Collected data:
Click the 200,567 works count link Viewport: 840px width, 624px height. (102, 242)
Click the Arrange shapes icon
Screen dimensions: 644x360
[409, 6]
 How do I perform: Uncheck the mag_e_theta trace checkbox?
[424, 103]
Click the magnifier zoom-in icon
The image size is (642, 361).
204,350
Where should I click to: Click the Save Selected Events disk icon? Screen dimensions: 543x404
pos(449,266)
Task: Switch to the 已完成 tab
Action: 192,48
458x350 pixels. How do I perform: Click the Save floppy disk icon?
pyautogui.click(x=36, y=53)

Task goal.
Could you transcribe the records in full, exactly?

Problem solution.
Click the 200,567 works count link Viewport: 840px width, 624px height. (102, 242)
Click the Arrange shapes icon
Screen dimensions: 644x360
[409, 6]
 How do I perform: Uncheck the mag_e_theta trace checkbox?
[424, 103]
Click the magnifier zoom-in icon
The image size is (642, 361).
204,350
Where should I click to: Click the Save Selected Events disk icon? Screen dimensions: 543x404
pos(449,266)
Task: Switch to the 已完成 tab
Action: 192,48
458x350 pixels. How do I perform: Click the Save floppy disk icon?
pyautogui.click(x=36, y=53)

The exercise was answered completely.